We now see that the file is in our data/csv/ directory.

├── recipe_3.Rmd
└── data/
    ├── csv/
    │   └── inaugCorpus.csv
    │   └── brown_categories_num_nouns.csv
    └── tsv/
        └── dailsample.tsv

We can also write an RDS file. The function is write_rds(). To keep our file types organized, I will first create an rds/ directory inside the data/ directory.

dir.create("data/rds") # create the `data/rds/` directory
write_rds(brown_categories_num_nouns, file = "data/rds/brown_categories_num_nouns.rds")
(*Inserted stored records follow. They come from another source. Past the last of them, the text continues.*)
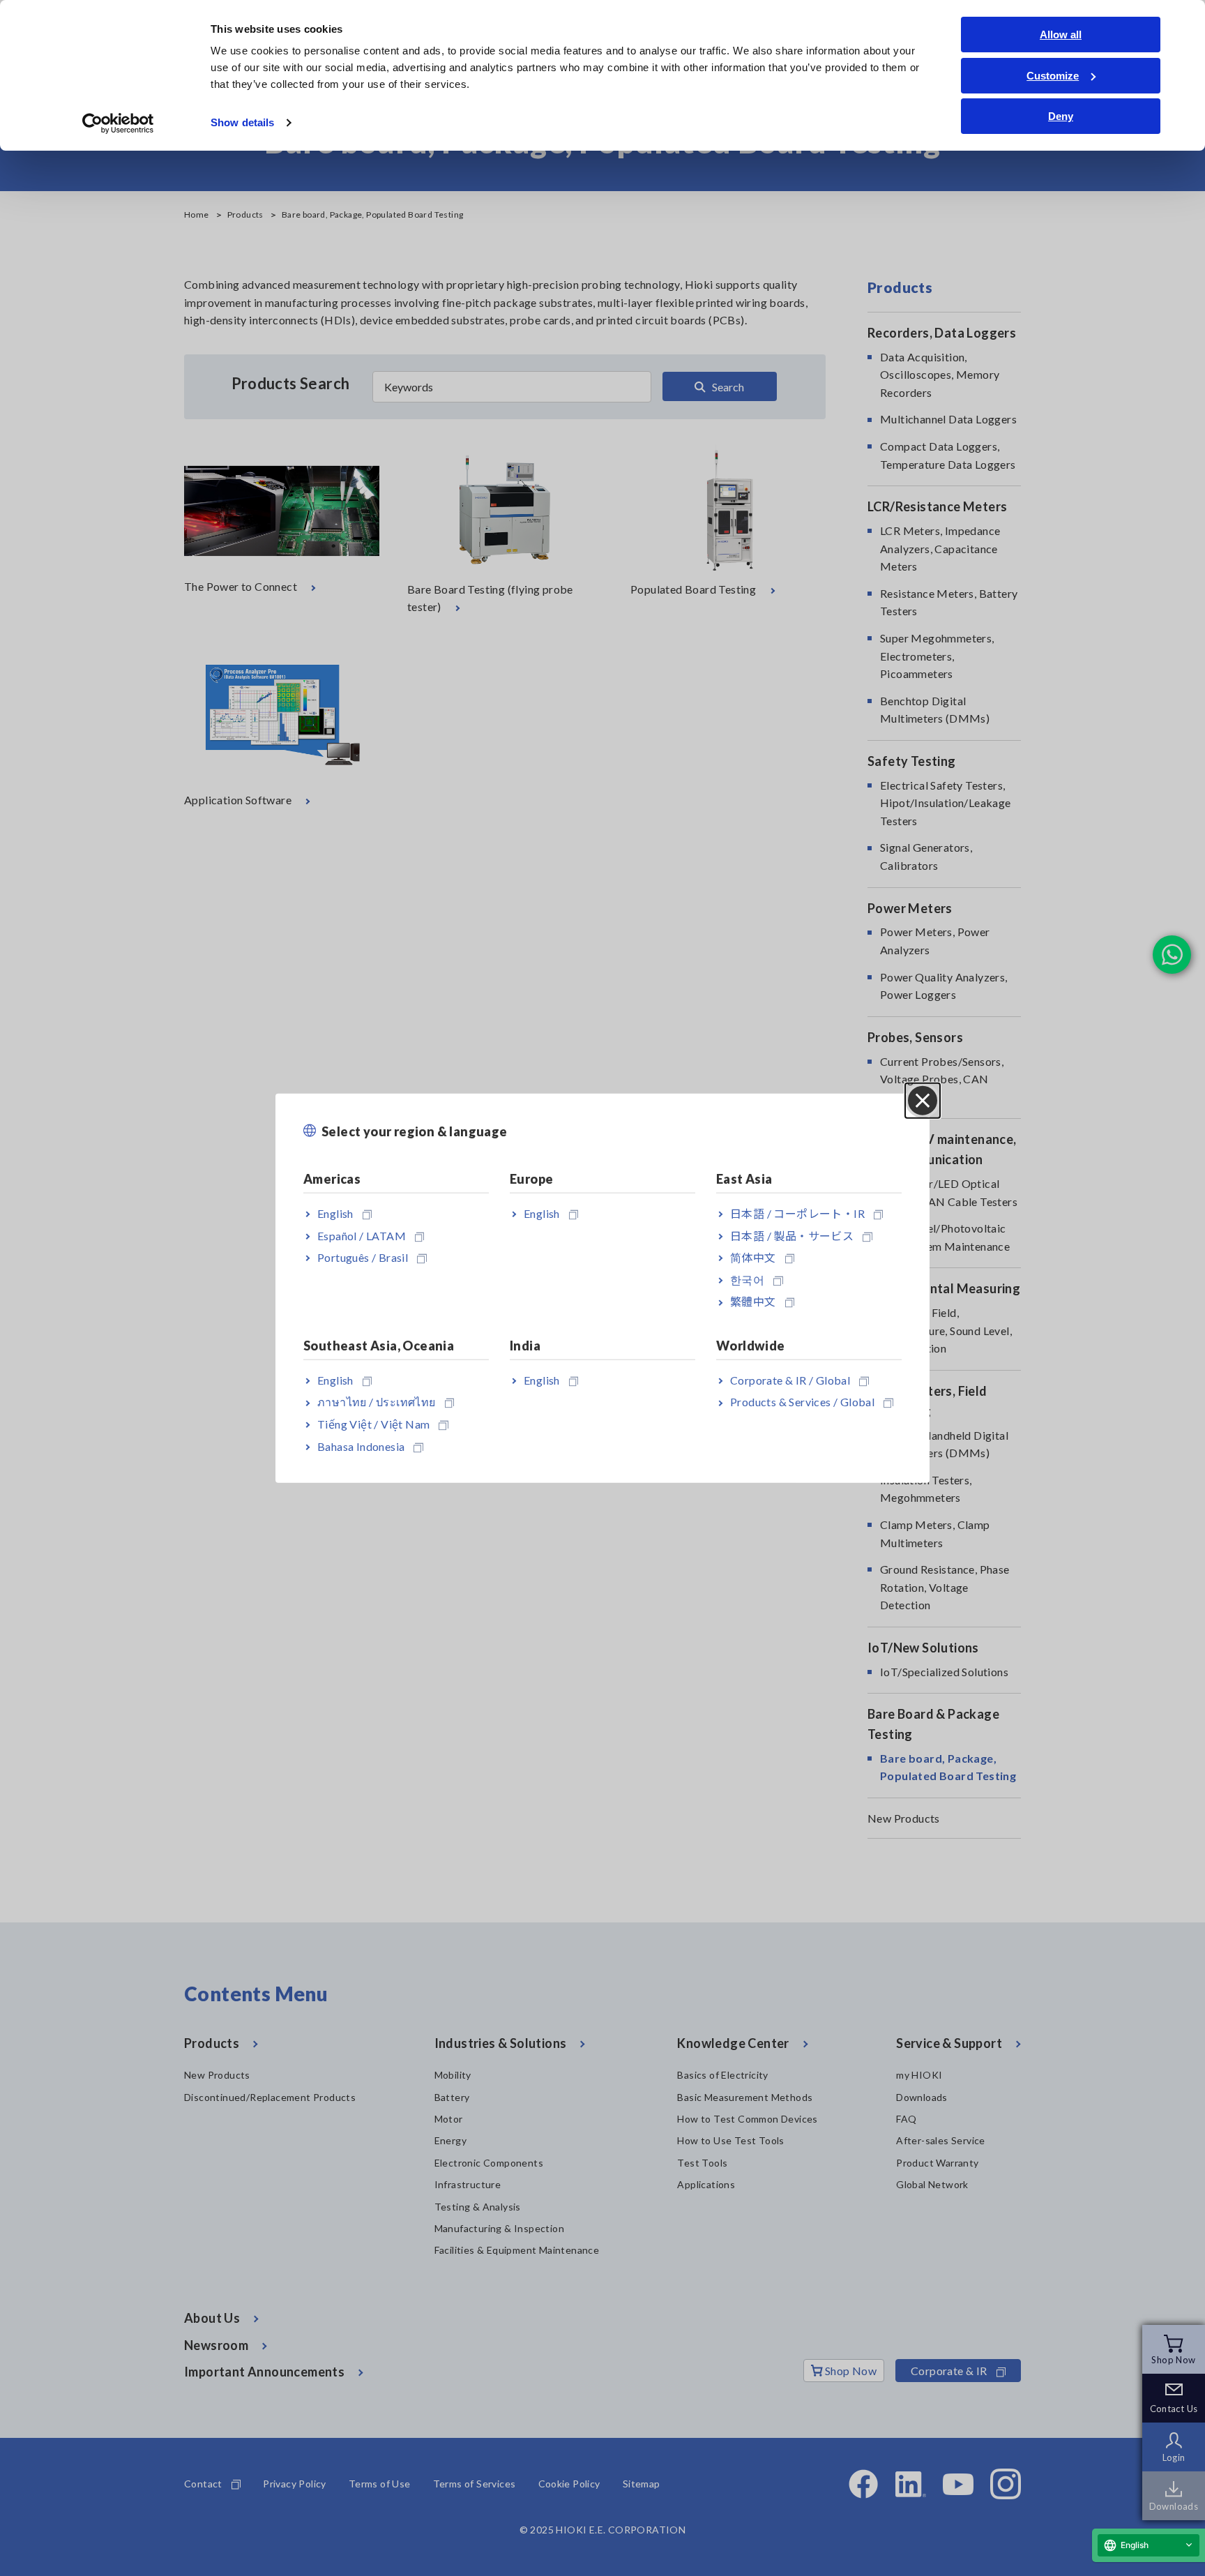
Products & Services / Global (802, 1401)
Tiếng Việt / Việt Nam (373, 1424)
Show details (242, 122)
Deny (1060, 116)
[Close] (922, 1100)
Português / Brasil (362, 1257)
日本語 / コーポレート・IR (797, 1213)
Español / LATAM (361, 1235)
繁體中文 (753, 1301)
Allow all (1061, 34)
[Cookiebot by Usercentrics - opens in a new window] (118, 123)
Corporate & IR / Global (790, 1379)
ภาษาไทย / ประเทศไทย (376, 1401)
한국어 (747, 1279)
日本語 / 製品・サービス (792, 1235)
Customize (1052, 76)
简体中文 (753, 1257)
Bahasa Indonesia (360, 1445)
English (335, 1213)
dir.create("recipe_3/data/rds")
write_rds(brown_categories_num_nouns, file = "recipe_3/data/rds/brown_categories_num_nouns.rds")

├── recipe_3.Rmd
└── data/
    ├── csv/
    │   └── inaugCorpus.csv
    │   └── brown_categories_num_nouns.csv
    ├── rds/
    │   └── brown_categories_num_nouns.rds
    └── tsv/
        └── dailsample.tsv

Now there are a couple key reasons that one might choose to write either a plain-text file or an RDS file. The first is that plain-text files are more widely accessible to anyone --it does not require the use of R. RDS files, however, do require the use of R. A second concern is that a dataset written to a plain-text files does not retain any R-specific properties. As we continue to learn more about transforming and analyzing datasets we will see more R-specific properties that we add to datasets when working in R that help facilitate working with datasets. For the moment, however, we can point to one that was introduced in this recipe. The 'Group' attribute that a tibble can retain cannot be written to a plain-text file. An RDS file, however, retains the dataset as it was when is was part of the R session.

Summary

To sum up this recipe, we covered a lot of ground in the area of reading, inspecting, and writing datasets. This included key functions from the readr and dplyr package, which are both loaded into an R session with the tidyverse meta-package. There are many more functions and strategies for working with datasets, but this introduction provides the scaffolding for some of the most common applications. In the next recipe we will build on the skills presented here and move beyond inspecting datasets to be able to describe and summarize datasets in both tabular and graphical forms.